### Brief
Give the data again exactly, stopping after the "సురాజ్య స్థాపనలో భాగస్వాములుకండి (938, 2035)" line.

--- START ---

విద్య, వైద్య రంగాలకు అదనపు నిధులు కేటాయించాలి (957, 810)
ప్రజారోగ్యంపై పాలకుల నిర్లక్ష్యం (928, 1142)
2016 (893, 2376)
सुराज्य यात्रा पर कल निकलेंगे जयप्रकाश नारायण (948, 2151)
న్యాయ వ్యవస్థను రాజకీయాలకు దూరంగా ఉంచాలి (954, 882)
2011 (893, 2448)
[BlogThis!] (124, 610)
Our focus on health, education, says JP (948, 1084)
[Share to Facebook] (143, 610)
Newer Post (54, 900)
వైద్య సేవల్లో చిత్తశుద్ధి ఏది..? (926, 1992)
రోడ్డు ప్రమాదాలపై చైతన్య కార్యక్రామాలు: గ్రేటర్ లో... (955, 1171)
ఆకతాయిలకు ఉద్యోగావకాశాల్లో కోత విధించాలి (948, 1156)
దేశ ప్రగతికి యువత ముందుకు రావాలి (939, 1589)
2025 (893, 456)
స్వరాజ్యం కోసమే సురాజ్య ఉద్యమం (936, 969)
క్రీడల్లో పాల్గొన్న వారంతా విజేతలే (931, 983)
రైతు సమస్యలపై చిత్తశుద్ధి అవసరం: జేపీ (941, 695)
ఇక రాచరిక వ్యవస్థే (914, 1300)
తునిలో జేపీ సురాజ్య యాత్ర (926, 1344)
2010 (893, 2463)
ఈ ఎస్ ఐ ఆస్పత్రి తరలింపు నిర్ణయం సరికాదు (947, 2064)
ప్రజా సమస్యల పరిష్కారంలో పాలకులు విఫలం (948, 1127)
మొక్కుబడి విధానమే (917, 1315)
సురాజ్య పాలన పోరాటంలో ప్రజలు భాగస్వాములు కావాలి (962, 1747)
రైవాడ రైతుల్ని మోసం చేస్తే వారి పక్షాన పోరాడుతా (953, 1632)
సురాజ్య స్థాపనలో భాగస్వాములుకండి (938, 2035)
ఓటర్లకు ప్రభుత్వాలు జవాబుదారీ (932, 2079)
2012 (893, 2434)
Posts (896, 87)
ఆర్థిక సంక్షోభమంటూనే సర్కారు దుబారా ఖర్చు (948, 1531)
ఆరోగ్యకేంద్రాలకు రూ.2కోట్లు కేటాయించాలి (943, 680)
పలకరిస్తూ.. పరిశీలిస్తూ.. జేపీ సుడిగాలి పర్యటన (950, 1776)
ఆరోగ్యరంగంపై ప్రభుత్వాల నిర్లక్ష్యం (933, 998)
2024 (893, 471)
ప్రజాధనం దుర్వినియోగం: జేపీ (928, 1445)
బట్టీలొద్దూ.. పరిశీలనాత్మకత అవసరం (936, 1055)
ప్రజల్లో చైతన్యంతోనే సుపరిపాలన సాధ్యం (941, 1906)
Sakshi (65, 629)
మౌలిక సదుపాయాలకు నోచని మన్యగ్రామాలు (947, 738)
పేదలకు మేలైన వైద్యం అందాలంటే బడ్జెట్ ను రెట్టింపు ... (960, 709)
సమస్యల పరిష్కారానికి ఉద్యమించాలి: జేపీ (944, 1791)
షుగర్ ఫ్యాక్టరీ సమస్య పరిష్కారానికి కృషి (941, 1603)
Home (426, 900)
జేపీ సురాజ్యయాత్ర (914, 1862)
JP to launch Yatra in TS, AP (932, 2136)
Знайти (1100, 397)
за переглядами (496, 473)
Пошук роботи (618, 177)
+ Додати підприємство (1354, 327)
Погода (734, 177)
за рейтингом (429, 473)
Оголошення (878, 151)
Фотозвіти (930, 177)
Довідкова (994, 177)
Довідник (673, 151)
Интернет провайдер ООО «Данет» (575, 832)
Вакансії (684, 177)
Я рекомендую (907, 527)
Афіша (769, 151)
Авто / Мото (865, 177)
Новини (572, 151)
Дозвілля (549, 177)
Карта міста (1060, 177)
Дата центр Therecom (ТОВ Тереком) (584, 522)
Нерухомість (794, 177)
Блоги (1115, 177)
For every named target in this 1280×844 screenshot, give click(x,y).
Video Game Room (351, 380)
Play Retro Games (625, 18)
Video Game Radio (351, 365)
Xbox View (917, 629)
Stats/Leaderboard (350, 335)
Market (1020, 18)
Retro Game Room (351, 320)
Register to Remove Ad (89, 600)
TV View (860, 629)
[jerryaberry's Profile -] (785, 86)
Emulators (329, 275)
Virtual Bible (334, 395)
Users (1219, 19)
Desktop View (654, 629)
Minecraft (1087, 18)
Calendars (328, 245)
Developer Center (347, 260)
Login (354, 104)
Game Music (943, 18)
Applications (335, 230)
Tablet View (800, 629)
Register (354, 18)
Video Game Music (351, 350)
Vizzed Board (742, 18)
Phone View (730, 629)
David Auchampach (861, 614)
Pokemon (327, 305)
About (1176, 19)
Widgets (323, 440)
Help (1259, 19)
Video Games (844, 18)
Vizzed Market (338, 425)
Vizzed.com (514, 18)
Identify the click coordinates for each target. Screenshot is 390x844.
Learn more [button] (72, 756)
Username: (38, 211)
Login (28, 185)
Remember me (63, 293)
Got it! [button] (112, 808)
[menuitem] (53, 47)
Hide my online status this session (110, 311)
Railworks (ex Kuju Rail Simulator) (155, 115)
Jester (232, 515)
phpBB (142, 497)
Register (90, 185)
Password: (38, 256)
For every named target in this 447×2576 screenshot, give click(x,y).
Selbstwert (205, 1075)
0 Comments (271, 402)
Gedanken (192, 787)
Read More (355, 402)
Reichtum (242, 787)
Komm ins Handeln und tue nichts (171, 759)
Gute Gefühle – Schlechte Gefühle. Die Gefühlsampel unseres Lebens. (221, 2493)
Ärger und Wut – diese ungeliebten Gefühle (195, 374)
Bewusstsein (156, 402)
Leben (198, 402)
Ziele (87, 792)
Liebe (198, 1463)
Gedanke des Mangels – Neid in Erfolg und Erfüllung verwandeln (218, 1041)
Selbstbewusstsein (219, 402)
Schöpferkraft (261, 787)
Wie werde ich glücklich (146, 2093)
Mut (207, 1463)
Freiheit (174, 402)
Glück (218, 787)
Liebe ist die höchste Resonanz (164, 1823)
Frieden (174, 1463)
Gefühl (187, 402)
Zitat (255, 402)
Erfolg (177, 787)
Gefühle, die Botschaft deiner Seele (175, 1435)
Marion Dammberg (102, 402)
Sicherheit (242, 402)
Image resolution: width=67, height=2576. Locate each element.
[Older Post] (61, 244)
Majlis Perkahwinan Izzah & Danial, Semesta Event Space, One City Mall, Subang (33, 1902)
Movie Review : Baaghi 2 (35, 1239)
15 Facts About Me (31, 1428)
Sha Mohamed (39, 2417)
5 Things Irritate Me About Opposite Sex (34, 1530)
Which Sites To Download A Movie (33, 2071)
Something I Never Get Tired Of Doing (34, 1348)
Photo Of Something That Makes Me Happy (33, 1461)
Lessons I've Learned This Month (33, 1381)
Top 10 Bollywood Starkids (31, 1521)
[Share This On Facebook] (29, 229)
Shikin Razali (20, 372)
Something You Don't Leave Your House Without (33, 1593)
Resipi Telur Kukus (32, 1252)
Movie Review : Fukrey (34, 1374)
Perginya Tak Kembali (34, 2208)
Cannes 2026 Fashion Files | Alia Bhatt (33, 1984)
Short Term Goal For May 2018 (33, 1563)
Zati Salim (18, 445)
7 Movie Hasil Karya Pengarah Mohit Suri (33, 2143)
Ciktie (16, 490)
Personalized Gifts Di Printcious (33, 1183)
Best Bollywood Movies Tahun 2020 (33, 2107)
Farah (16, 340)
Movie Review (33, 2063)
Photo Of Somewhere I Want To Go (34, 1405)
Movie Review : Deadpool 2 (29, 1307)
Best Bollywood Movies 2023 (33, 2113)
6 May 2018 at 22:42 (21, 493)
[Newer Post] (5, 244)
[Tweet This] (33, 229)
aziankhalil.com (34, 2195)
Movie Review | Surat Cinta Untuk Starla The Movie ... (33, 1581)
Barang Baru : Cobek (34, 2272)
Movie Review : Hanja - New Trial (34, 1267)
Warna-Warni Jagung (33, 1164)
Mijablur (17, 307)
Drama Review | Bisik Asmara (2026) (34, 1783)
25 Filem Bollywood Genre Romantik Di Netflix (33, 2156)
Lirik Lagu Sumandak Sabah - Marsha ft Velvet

--- END ---

### Result of the task
విద్య, వైద్య రంగాలకు అదనపు నిధులు కేటాయించాలి (957, 810)
ప్రజారోగ్యంపై పాలకుల నిర్లక్ష్యం (928, 1142)
2016 (893, 2376)
सुराज्य यात्रा पर कल निकलेंगे जयप्रकाश नारायण (948, 2151)
న్యాయ వ్యవస్థను రాజకీయాలకు దూరంగా ఉంచాలి (954, 882)
2011 (893, 2448)
[BlogThis!] (124, 610)
Our focus on health, education, says JP (948, 1084)
[Share to Facebook] (143, 610)
Newer Post (54, 900)
వైద్య సేవల్లో చిత్తశుద్ధి ఏది..? (926, 1992)
రోడ్డు ప్రమాదాలపై చైతన్య కార్యక్రామాలు: గ్రేటర్ లో... (955, 1171)
ఆకతాయిలకు ఉద్యోగావకాశాల్లో కోత విధించాలి (948, 1156)
దేశ ప్రగతికి యువత ముందుకు రావాలి (939, 1589)
2025 (893, 456)
స్వరాజ్యం కోసమే సురాజ్య ఉద్యమం (936, 969)
క్రీడల్లో పాల్గొన్న వారంతా విజేతలే (931, 983)
రైతు సమస్యలపై చిత్తశుద్ధి అవసరం: జేపీ (941, 695)
ఇక రాచరిక వ్యవస్థే (914, 1300)
తునిలో జేపీ సురాజ్య యాత్ర (926, 1344)
2010 (893, 2463)
ఈ ఎస్ ఐ ఆస్పత్రి తరలింపు నిర్ణయం సరికాదు (947, 2064)
ప్రజా సమస్యల పరిష్కారంలో పాలకులు విఫలం (948, 1127)
మొక్కుబడి విధానమే (917, 1315)
సురాజ్య పాలన పోరాటంలో ప్రజలు భాగస్వాములు కావాలి (962, 1747)
రైవాడ రైతుల్ని మోసం చేస్తే వారి పక్షాన పోరాడుతా (953, 1632)
సురాజ్య స్థాపనలో భాగస్వాములుకండి (938, 2035)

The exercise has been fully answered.